[BEGIN]
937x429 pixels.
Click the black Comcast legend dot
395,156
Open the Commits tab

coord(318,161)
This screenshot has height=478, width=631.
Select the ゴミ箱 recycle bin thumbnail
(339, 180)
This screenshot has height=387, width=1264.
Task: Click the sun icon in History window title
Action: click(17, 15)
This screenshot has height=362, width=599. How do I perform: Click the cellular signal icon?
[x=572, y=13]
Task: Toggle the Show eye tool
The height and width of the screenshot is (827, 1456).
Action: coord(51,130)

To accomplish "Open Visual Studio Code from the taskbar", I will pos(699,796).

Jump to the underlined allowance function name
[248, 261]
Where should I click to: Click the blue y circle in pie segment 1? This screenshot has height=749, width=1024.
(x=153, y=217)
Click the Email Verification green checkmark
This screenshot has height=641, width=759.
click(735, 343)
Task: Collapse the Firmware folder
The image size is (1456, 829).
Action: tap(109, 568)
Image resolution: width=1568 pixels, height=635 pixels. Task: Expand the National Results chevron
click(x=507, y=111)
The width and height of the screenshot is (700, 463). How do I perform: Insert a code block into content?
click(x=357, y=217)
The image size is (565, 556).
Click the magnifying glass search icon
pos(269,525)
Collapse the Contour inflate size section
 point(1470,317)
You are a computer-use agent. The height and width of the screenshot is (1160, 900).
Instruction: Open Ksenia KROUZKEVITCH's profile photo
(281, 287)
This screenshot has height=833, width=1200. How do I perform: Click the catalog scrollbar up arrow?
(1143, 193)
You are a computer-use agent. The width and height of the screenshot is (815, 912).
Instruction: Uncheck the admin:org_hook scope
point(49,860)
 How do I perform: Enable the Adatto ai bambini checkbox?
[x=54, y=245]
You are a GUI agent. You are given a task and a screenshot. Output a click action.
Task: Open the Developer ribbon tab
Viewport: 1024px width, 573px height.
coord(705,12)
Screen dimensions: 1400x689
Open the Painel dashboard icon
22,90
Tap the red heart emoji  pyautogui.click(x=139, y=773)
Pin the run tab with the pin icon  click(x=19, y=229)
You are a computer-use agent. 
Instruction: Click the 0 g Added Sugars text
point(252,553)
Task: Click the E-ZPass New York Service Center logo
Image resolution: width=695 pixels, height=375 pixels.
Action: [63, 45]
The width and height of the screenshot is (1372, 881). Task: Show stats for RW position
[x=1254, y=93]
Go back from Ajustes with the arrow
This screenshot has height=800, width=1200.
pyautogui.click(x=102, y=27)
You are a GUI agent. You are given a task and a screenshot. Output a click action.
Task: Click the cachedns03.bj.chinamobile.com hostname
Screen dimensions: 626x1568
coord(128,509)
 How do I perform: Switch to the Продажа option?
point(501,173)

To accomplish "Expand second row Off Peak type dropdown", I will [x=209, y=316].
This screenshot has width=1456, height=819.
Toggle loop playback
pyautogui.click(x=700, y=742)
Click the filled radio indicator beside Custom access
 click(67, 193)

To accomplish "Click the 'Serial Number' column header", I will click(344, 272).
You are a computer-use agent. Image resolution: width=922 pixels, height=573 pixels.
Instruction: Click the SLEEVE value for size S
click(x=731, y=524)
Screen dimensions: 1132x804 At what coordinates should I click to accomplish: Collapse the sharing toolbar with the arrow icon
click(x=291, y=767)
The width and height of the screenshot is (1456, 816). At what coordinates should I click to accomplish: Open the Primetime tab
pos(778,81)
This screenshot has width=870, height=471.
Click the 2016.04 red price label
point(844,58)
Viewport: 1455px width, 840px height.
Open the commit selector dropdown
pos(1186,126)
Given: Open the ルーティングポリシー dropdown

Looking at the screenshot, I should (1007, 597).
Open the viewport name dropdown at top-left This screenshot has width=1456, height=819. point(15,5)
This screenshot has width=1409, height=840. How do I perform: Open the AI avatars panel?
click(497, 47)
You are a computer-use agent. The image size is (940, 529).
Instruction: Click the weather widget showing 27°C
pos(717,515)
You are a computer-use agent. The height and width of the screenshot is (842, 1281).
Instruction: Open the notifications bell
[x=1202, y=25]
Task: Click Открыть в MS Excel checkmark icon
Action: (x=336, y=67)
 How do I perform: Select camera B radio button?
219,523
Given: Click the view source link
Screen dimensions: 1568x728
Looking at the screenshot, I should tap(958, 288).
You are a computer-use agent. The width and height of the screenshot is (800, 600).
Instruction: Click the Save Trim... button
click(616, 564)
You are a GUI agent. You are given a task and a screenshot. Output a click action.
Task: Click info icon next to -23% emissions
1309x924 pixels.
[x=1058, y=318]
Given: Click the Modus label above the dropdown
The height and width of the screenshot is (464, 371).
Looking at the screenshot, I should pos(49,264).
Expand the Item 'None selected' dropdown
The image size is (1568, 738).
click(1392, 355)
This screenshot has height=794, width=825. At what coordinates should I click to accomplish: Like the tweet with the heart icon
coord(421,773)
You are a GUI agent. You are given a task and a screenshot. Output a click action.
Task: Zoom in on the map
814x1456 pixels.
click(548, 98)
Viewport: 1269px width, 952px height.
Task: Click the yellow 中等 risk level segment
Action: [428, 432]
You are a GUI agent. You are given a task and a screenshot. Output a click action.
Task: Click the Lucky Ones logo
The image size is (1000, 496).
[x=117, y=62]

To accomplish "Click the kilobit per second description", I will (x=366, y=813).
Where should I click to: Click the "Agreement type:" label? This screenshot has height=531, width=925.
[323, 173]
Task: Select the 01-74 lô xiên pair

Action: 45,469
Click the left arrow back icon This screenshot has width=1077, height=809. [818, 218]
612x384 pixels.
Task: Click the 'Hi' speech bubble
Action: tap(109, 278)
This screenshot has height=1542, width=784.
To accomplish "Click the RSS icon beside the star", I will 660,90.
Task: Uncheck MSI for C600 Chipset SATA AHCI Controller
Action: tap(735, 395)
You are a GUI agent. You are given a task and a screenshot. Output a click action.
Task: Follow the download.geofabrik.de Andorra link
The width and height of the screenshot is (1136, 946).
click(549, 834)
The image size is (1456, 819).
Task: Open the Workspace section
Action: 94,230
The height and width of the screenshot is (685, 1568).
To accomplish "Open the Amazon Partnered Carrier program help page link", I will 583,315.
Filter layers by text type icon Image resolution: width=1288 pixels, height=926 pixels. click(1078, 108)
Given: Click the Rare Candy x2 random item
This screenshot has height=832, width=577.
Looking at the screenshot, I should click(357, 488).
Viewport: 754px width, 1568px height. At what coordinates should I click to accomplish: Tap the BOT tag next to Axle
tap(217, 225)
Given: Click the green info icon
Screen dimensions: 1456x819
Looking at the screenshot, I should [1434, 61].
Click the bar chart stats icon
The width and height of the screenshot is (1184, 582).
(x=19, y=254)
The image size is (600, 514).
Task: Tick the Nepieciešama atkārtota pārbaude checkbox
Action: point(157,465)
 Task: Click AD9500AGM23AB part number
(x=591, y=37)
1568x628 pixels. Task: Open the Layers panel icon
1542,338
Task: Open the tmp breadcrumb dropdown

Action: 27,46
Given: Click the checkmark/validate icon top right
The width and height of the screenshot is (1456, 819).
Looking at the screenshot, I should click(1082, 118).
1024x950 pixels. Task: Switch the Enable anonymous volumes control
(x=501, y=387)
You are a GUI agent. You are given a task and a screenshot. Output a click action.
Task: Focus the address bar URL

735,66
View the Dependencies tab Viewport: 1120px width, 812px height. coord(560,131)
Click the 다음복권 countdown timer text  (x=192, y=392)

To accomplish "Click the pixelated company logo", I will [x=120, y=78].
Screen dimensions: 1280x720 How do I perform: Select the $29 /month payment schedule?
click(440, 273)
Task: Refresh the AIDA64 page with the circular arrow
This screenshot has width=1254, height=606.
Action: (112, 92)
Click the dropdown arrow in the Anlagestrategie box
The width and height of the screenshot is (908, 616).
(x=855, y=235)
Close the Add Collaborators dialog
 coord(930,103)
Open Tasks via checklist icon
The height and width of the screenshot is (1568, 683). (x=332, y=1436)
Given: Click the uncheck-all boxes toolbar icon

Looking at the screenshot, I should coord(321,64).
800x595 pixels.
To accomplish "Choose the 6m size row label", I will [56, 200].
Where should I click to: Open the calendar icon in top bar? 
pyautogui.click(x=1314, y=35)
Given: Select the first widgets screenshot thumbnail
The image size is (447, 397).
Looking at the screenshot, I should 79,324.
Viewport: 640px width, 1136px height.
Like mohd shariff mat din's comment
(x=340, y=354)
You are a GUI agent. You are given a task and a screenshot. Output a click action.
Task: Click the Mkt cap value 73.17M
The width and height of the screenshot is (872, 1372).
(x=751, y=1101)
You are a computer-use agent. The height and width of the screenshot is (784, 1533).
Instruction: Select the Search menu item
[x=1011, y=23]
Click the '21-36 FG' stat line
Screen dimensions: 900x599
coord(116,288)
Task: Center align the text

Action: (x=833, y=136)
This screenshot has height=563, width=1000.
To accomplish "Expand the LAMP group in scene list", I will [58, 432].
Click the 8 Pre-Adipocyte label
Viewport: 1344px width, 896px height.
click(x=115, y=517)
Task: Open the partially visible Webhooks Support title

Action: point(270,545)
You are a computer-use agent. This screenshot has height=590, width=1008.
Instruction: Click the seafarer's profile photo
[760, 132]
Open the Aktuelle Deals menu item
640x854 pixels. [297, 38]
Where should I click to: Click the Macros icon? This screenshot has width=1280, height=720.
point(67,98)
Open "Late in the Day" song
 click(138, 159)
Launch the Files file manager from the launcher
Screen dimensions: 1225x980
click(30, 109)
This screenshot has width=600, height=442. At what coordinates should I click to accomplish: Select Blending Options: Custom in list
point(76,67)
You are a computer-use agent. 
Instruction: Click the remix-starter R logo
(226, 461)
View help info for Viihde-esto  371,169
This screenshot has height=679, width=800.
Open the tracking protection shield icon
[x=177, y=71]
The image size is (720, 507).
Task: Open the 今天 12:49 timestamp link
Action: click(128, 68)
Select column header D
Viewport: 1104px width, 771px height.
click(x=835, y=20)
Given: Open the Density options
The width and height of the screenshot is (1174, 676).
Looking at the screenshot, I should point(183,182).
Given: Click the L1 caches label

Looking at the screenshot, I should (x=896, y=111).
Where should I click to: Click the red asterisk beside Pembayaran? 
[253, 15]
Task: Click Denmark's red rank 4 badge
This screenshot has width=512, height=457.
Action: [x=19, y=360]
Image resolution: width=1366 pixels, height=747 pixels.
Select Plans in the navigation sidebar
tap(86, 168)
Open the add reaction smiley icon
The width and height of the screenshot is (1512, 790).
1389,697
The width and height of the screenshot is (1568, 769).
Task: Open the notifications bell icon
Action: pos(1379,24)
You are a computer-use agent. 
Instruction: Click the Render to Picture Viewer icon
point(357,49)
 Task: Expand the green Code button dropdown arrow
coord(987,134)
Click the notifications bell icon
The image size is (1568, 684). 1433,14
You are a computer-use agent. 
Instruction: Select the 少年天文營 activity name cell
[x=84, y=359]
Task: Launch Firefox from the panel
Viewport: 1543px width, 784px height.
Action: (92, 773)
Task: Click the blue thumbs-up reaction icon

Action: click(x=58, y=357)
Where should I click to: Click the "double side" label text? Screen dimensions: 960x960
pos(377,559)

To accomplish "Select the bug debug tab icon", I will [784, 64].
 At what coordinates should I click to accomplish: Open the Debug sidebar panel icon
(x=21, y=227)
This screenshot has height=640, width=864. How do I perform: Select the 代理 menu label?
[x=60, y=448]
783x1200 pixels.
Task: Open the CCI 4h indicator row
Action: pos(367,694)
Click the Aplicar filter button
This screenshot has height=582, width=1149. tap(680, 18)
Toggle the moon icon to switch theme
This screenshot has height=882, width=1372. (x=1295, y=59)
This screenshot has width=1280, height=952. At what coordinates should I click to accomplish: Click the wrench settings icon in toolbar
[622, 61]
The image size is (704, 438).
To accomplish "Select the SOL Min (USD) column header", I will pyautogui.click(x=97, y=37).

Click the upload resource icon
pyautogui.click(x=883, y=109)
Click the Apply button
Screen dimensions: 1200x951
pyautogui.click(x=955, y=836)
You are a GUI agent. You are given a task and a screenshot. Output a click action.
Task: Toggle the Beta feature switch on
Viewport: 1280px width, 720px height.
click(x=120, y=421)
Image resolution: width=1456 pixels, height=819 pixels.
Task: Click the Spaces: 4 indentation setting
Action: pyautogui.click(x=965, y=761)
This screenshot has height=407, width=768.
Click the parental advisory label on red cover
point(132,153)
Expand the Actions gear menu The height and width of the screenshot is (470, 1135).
[END]
Goal of the exercise -
Update the rows from the line with "has height=531, width=925." up to and including the line with "Action: tap(735, 395)", putting "back arrow icon" in place of "left arrow back icon" and leaving everything else as it is.

Solution to the problem -
Where should I click to: Click the "Agreement type:" label? This screenshot has height=531, width=925.
[323, 173]
Task: Select the 01-74 lô xiên pair

Action: 45,469
Click the back arrow icon This screenshot has width=1077, height=809. [818, 218]
612x384 pixels.
Task: Click the 'Hi' speech bubble
Action: tap(109, 278)
This screenshot has height=1542, width=784.
To accomplish "Click the RSS icon beside the star", I will 660,90.
Task: Uncheck MSI for C600 Chipset SATA AHCI Controller
Action: tap(735, 395)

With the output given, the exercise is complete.